New Zealand High Court faces bet365, Super Group, Skycity offshore gambling claims

Three separate cases have been filed in the New Zealand High Court in Auckland against bet365, Super Group and Skycity over offshore online gambling offered to New Zealand residents. The New Zealand High Court action is being pursued as a coordinated group claim, though it is not yet formally consolidated for joint case management. Skycity’s case is positioned as a class action covering player losses from February 2020 to February 2026. It names Skycity Entertainment Group, Skycity Auckland Holdings Limited and Malta-based Silvereye Entertainment Limited (a Gaming Innovation Group subsidiary operating under a Malta Gaming Authority licence). Skycity denies liability. An interim suppression order has been granted for the plaintiffs. The bet365 proceedings name Hillside (Gaming) ENC, Hillside (Sports) and CEO Denise Coates personally. bet365 has formally objected to New Zealand court jurisdiction.
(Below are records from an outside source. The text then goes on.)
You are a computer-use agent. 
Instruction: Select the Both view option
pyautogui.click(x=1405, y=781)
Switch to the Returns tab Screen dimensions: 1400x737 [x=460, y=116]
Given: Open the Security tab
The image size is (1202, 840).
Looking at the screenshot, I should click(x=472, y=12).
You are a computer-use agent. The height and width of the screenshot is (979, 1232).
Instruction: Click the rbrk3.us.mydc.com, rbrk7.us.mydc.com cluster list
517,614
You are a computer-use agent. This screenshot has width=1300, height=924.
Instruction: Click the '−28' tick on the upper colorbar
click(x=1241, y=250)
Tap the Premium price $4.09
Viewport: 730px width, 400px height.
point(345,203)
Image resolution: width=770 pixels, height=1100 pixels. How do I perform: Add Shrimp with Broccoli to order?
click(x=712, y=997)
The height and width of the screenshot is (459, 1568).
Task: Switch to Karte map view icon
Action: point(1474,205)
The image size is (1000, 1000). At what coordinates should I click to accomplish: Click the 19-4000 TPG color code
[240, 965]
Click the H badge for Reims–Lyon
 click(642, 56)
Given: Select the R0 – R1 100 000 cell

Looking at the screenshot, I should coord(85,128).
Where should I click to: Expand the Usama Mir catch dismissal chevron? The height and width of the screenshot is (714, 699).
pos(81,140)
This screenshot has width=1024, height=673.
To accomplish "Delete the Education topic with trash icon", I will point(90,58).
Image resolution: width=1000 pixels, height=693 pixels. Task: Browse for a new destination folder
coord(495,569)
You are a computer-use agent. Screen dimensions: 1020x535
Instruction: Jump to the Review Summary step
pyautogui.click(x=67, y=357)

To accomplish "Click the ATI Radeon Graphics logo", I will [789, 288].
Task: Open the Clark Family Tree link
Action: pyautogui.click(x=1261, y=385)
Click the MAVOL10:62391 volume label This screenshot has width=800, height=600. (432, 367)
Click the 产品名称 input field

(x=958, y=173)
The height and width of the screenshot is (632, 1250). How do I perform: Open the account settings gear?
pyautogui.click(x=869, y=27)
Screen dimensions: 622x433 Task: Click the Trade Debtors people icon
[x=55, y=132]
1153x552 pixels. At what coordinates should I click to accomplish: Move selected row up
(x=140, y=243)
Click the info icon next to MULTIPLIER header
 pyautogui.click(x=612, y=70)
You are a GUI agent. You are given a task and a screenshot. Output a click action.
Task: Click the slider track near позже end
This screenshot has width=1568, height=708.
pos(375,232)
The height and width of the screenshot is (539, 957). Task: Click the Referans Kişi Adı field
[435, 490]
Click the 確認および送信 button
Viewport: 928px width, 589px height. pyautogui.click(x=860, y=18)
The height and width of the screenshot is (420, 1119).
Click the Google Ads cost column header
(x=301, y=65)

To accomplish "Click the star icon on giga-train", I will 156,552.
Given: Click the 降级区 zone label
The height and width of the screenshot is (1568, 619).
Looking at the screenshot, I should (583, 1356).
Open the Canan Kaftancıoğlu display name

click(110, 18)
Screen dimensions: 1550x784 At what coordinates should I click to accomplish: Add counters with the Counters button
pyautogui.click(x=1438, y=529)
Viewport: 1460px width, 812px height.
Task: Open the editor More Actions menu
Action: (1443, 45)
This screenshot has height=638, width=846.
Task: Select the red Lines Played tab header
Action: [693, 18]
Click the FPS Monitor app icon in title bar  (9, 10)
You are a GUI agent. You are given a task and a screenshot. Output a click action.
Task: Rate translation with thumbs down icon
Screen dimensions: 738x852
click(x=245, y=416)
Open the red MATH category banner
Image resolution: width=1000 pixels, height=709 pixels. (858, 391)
The Super Group proceedings name CEO Neal Menashe personally and multiple corporate entities, including those connected to the Betway and Spin brands and Kiwi’s Treasure casino marketed to New Zealand players. The legal push follows New Zealand regulatory changes, including June 2025 Racing Industry Act 2020 amendments that make it illegal for offshore operators (except TAB NZ) to accept racing/sports bets from NZ residents. From May 1, an Online Casino Gambling Bill is expected to extend prohibitions to online casino advertising and introduce a licensing framework for up to 15 operators, with a December 1 market-exit deadline for unlicensed providers. All three firms have signalled interest in applying for NZ licences, but they now face potential restitution liabilities while seeking regulated market access. The Skycity claim is also described as aligned with a prior EU Court of Justice approach affecting how Malta-licensed operators may face player restitution claims in prohibited markets.
Bearish
Legal overhang from New Zealand High Court restitution claims can pressure iGaming operators’ risk profiles and raise the probability of cash outflows/settlement costs. In the short term, this can weigh on investor sentiment toward offshore-facing betting brands as traders anticipate headline-driven volatility around jurisdiction fights, class-action exposure windows, and potential licence-related uncertainty. In the long term, outcomes could redefine how Malta-licensed platforms and other offshore operators handle cross-border liability—similar to how prior EU-related restitution precedents can trigger waves of follow-on claims. However, the impact may be only partially negative because all three firms have indicated intent to apply for NZ licenses, which could reduce future regulatory exposure if licences are granted. The key market variable for trading is the scope of historical damages (Skycity’s stated 2020–2026 window) and the result of bet365’s jurisdictional challenge, both of which can drive repricing of legal-risk assumptions.